▸ **Aim of the task**
Below this line are records; write out exactly the lines from the one containing "How do I perform: Click" through the one containing "Open the 05/26/2022 monitoring review", with the pictures left out.

.....

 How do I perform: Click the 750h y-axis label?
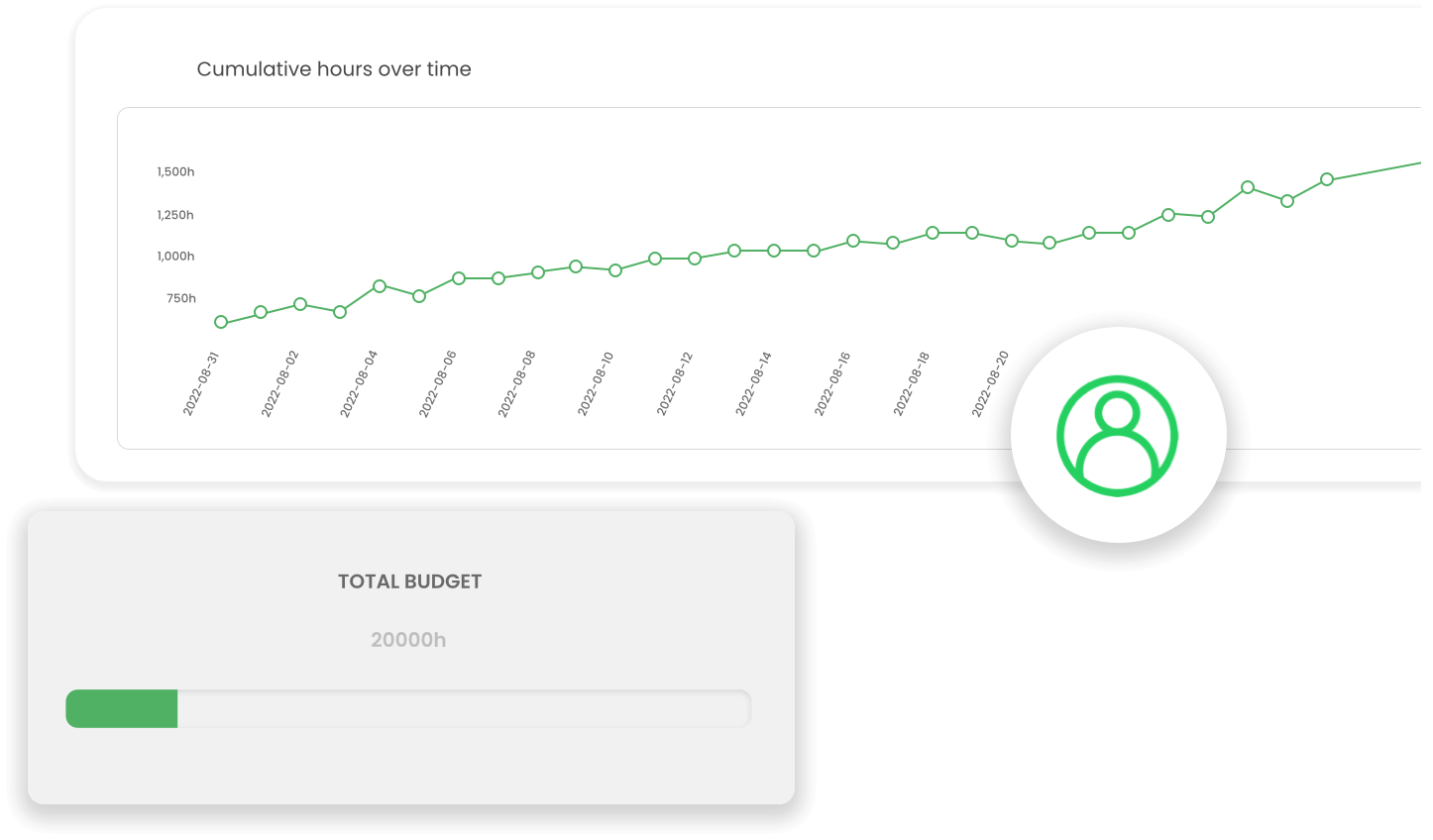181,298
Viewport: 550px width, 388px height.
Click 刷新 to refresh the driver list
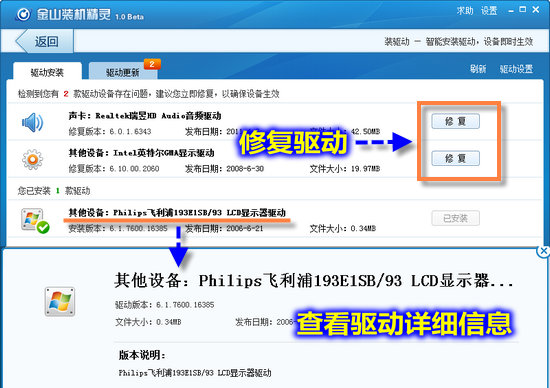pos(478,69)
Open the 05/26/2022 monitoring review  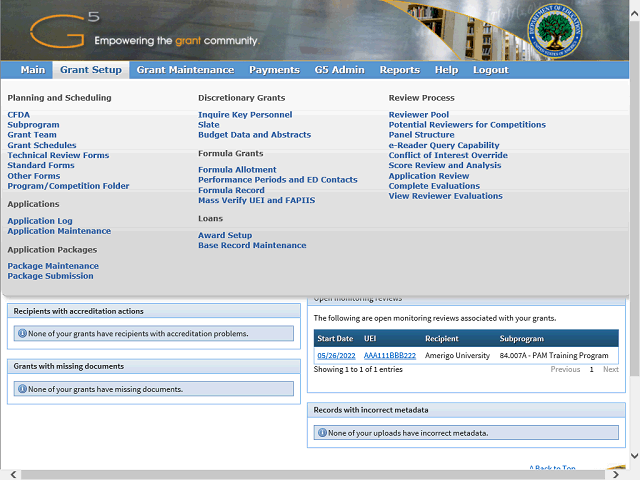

.....

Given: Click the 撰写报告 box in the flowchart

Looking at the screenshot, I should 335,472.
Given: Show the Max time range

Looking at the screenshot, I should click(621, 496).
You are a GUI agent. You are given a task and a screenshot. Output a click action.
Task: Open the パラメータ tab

.....

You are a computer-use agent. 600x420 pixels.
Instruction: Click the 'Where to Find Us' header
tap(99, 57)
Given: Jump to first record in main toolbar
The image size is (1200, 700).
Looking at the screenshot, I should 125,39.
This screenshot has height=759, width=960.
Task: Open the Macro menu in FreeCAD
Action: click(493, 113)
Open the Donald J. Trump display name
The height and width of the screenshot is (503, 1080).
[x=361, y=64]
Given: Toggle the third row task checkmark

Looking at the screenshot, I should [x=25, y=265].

.....

▸ **Answer for the task**
 How do I perform: Click the 750h y-axis label?
181,298
Viewport: 550px width, 388px height.
Click 刷新 to refresh the driver list
pos(478,69)
Open the 05/26/2022 monitoring review  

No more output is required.